*** Opening of WORKING DATA ***
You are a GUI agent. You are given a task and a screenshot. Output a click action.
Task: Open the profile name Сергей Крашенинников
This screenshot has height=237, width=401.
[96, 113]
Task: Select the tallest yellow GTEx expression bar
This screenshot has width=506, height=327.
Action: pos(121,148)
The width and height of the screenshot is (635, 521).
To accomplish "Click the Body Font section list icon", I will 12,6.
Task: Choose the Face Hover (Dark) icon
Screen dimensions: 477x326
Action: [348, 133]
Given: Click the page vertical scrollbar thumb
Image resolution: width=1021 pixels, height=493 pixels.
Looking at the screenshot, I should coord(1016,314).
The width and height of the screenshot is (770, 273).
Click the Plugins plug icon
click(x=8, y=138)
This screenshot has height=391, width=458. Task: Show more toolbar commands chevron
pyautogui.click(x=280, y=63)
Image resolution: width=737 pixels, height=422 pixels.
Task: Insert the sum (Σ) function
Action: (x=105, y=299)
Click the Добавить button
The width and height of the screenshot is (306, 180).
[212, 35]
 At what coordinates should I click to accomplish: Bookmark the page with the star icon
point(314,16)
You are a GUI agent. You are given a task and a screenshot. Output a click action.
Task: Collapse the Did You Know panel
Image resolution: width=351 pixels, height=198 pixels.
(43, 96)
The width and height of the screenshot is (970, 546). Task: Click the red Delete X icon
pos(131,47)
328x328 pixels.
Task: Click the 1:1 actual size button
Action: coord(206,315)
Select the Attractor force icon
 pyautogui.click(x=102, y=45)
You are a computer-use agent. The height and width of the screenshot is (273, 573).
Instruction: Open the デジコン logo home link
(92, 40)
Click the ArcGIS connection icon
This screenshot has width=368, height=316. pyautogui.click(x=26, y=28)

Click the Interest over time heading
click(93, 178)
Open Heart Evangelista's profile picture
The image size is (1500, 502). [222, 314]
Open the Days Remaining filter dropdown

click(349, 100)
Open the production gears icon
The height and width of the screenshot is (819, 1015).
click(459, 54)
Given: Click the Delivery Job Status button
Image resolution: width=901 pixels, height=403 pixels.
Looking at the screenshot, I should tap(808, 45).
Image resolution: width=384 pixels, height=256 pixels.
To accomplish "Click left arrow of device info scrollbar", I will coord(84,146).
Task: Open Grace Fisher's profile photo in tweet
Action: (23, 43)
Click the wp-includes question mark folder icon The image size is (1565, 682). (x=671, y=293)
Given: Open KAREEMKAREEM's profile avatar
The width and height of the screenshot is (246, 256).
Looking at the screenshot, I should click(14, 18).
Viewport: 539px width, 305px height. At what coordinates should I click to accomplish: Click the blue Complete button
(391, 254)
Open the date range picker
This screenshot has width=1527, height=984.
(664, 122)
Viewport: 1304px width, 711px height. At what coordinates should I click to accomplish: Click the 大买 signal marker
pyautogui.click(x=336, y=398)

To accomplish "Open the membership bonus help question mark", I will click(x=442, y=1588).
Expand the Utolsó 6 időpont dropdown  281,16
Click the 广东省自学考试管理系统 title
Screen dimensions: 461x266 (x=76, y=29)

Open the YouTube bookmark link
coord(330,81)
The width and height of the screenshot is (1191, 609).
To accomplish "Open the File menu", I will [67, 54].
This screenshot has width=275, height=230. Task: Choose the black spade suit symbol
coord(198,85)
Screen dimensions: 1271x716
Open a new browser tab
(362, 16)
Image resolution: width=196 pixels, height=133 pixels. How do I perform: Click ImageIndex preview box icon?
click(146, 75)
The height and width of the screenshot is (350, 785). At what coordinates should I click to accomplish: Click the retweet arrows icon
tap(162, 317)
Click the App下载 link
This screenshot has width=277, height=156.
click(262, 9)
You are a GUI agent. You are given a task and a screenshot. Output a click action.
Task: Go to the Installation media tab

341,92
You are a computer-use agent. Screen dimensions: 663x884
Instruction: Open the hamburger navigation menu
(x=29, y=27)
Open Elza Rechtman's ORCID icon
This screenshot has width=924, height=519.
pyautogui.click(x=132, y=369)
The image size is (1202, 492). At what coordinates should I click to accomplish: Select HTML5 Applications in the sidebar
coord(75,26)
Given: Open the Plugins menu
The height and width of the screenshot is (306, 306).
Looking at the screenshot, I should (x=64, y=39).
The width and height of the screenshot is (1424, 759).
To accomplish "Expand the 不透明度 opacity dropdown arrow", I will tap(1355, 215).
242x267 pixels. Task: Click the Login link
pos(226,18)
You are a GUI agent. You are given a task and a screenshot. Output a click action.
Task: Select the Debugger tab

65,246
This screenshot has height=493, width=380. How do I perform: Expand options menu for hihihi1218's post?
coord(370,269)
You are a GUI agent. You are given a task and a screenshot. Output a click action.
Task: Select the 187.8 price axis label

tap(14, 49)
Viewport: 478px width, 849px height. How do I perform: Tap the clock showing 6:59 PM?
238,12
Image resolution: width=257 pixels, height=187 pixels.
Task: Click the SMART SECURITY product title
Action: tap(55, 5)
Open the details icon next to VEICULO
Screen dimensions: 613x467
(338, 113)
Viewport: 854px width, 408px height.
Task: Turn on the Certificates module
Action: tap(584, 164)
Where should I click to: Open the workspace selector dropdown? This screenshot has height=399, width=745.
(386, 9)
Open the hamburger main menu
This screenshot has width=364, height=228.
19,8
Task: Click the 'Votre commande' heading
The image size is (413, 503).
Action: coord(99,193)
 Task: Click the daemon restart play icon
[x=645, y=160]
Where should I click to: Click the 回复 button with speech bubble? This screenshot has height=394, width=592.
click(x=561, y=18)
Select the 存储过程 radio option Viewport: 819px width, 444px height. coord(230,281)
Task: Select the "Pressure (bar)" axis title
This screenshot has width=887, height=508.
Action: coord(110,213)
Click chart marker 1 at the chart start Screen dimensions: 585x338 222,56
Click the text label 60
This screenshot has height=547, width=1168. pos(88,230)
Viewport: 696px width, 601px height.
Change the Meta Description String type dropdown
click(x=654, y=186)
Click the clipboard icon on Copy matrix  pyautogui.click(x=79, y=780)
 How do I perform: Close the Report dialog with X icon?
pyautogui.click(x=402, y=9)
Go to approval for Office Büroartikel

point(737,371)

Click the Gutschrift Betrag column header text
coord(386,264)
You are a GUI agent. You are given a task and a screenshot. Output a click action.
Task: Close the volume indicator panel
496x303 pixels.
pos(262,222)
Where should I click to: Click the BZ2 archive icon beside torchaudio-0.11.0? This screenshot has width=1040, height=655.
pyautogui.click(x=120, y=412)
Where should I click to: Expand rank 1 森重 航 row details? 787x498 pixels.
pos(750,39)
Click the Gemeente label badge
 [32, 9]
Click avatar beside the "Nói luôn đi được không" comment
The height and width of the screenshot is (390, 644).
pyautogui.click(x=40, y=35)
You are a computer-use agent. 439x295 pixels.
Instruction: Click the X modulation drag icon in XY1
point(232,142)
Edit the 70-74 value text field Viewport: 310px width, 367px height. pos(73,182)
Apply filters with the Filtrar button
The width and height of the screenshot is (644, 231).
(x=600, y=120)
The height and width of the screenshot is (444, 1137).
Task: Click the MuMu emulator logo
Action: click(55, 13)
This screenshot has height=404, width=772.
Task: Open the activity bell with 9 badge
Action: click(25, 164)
*** Close of WORKING DATA ***
» **EXERCISE OBJECTIVE**
Print all of the data exactly as it stands above.

» **EXERCISE RESPONSE**
You are a GUI agent. You are given a task and a screenshot. Output a click action.
Task: Open the profile name Сергей Крашенинников
This screenshot has height=237, width=401.
[96, 113]
Task: Select the tallest yellow GTEx expression bar
This screenshot has width=506, height=327.
Action: pos(121,148)
The width and height of the screenshot is (635, 521).
To accomplish "Click the Body Font section list icon", I will 12,6.
Task: Choose the Face Hover (Dark) icon
Screen dimensions: 477x326
Action: [348, 133]
Given: Click the page vertical scrollbar thumb
Image resolution: width=1021 pixels, height=493 pixels.
Looking at the screenshot, I should coord(1016,314).
The width and height of the screenshot is (770, 273).
Click the Plugins plug icon
click(x=8, y=138)
This screenshot has height=391, width=458. Task: Show more toolbar commands chevron
pyautogui.click(x=280, y=63)
Image resolution: width=737 pixels, height=422 pixels.
Task: Insert the sum (Σ) function
Action: (x=105, y=299)
Click the Добавить button
The width and height of the screenshot is (306, 180).
[212, 35]
 At what coordinates should I click to accomplish: Bookmark the page with the star icon
point(314,16)
You are a GUI agent. You are given a task and a screenshot. Output a click action.
Task: Collapse the Did You Know panel
Image resolution: width=351 pixels, height=198 pixels.
(43, 96)
The width and height of the screenshot is (970, 546). Task: Click the red Delete X icon
pos(131,47)
328x328 pixels.
Task: Click the 1:1 actual size button
Action: coord(206,315)
Select the Attractor force icon
 pyautogui.click(x=102, y=45)
You are a computer-use agent. The height and width of the screenshot is (273, 573).
Instruction: Open the デジコン logo home link
(92, 40)
Click the ArcGIS connection icon
This screenshot has width=368, height=316. pyautogui.click(x=26, y=28)

Click the Interest over time heading
click(93, 178)
Open Heart Evangelista's profile picture
The image size is (1500, 502). [222, 314]
Open the Days Remaining filter dropdown

click(349, 100)
Open the production gears icon
The height and width of the screenshot is (819, 1015).
click(459, 54)
Given: Click the Delivery Job Status button
Image resolution: width=901 pixels, height=403 pixels.
Looking at the screenshot, I should tap(808, 45).
Image resolution: width=384 pixels, height=256 pixels.
To accomplish "Click left arrow of device info scrollbar", I will coord(84,146).
Task: Open Grace Fisher's profile photo in tweet
Action: (23, 43)
Click the wp-includes question mark folder icon The image size is (1565, 682). (x=671, y=293)
Given: Open KAREEMKAREEM's profile avatar
The width and height of the screenshot is (246, 256).
Looking at the screenshot, I should click(14, 18).
Viewport: 539px width, 305px height. At what coordinates should I click to accomplish: Click the blue Complete button
(391, 254)
Open the date range picker
This screenshot has width=1527, height=984.
(664, 122)
Viewport: 1304px width, 711px height. At what coordinates should I click to accomplish: Click the 大买 signal marker
pyautogui.click(x=336, y=398)

To accomplish "Open the membership bonus help question mark", I will click(x=442, y=1588).
Expand the Utolsó 6 időpont dropdown  281,16
Click the 广东省自学考试管理系统 title
Screen dimensions: 461x266 (x=76, y=29)

Open the YouTube bookmark link
coord(330,81)
The width and height of the screenshot is (1191, 609).
To accomplish "Open the File menu", I will [67, 54].
This screenshot has width=275, height=230. Task: Choose the black spade suit symbol
coord(198,85)
Screen dimensions: 1271x716
Open a new browser tab
(362, 16)
Image resolution: width=196 pixels, height=133 pixels. How do I perform: Click ImageIndex preview box icon?
click(146, 75)
The height and width of the screenshot is (350, 785). At what coordinates should I click to accomplish: Click the retweet arrows icon
tap(162, 317)
Click the App下载 link
This screenshot has width=277, height=156.
click(262, 9)
You are a GUI agent. You are given a task and a screenshot. Output a click action.
Task: Go to the Installation media tab

341,92
You are a computer-use agent. Screen dimensions: 663x884
Instruction: Open the hamburger navigation menu
(x=29, y=27)
Open Elza Rechtman's ORCID icon
This screenshot has width=924, height=519.
pyautogui.click(x=132, y=369)
The image size is (1202, 492). At what coordinates should I click to accomplish: Select HTML5 Applications in the sidebar
coord(75,26)
Given: Open the Plugins menu
The height and width of the screenshot is (306, 306).
Looking at the screenshot, I should (x=64, y=39).
The width and height of the screenshot is (1424, 759).
To accomplish "Expand the 不透明度 opacity dropdown arrow", I will tap(1355, 215).
242x267 pixels. Task: Click the Login link
pos(226,18)
You are a GUI agent. You are given a task and a screenshot. Output a click action.
Task: Select the Debugger tab

65,246
This screenshot has height=493, width=380. How do I perform: Expand options menu for hihihi1218's post?
coord(370,269)
You are a GUI agent. You are given a task and a screenshot. Output a click action.
Task: Select the 187.8 price axis label

tap(14, 49)
Viewport: 478px width, 849px height. How do I perform: Tap the clock showing 6:59 PM?
238,12
Image resolution: width=257 pixels, height=187 pixels.
Task: Click the SMART SECURITY product title
Action: tap(55, 5)
Open the details icon next to VEICULO
Screen dimensions: 613x467
(338, 113)
Viewport: 854px width, 408px height.
Task: Turn on the Certificates module
Action: tap(584, 164)
Where should I click to: Open the workspace selector dropdown? This screenshot has height=399, width=745.
(386, 9)
Open the hamburger main menu
This screenshot has width=364, height=228.
19,8
Task: Click the 'Votre commande' heading
The image size is (413, 503).
Action: coord(99,193)
 Task: Click the daemon restart play icon
[x=645, y=160]
Where should I click to: Click the 回复 button with speech bubble? This screenshot has height=394, width=592.
click(x=561, y=18)
Select the 存储过程 radio option Viewport: 819px width, 444px height. coord(230,281)
Task: Select the "Pressure (bar)" axis title
This screenshot has width=887, height=508.
Action: coord(110,213)
Click chart marker 1 at the chart start Screen dimensions: 585x338 222,56
Click the text label 60
This screenshot has height=547, width=1168. pos(88,230)
Viewport: 696px width, 601px height.
Change the Meta Description String type dropdown
click(x=654, y=186)
Click the clipboard icon on Copy matrix  pyautogui.click(x=79, y=780)
 How do I perform: Close the Report dialog with X icon?
pyautogui.click(x=402, y=9)
Go to approval for Office Büroartikel

point(737,371)

Click the Gutschrift Betrag column header text
coord(386,264)
You are a GUI agent. You are given a task and a screenshot. Output a click action.
Task: Close the volume indicator panel
496x303 pixels.
pos(262,222)
Where should I click to: Click the BZ2 archive icon beside torchaudio-0.11.0? This screenshot has width=1040, height=655.
pyautogui.click(x=120, y=412)
Where should I click to: Expand rank 1 森重 航 row details? 787x498 pixels.
pos(750,39)
Click the Gemeente label badge
 [32, 9]
Click avatar beside the "Nói luôn đi được không" comment
The height and width of the screenshot is (390, 644).
pyautogui.click(x=40, y=35)
You are a computer-use agent. 439x295 pixels.
Instruction: Click the X modulation drag icon in XY1
point(232,142)
Edit the 70-74 value text field Viewport: 310px width, 367px height. pos(73,182)
Apply filters with the Filtrar button
The width and height of the screenshot is (644, 231).
(x=600, y=120)
The height and width of the screenshot is (444, 1137).
Task: Click the MuMu emulator logo
Action: click(55, 13)
This screenshot has height=404, width=772.
Task: Open the activity bell with 9 badge
Action: click(25, 164)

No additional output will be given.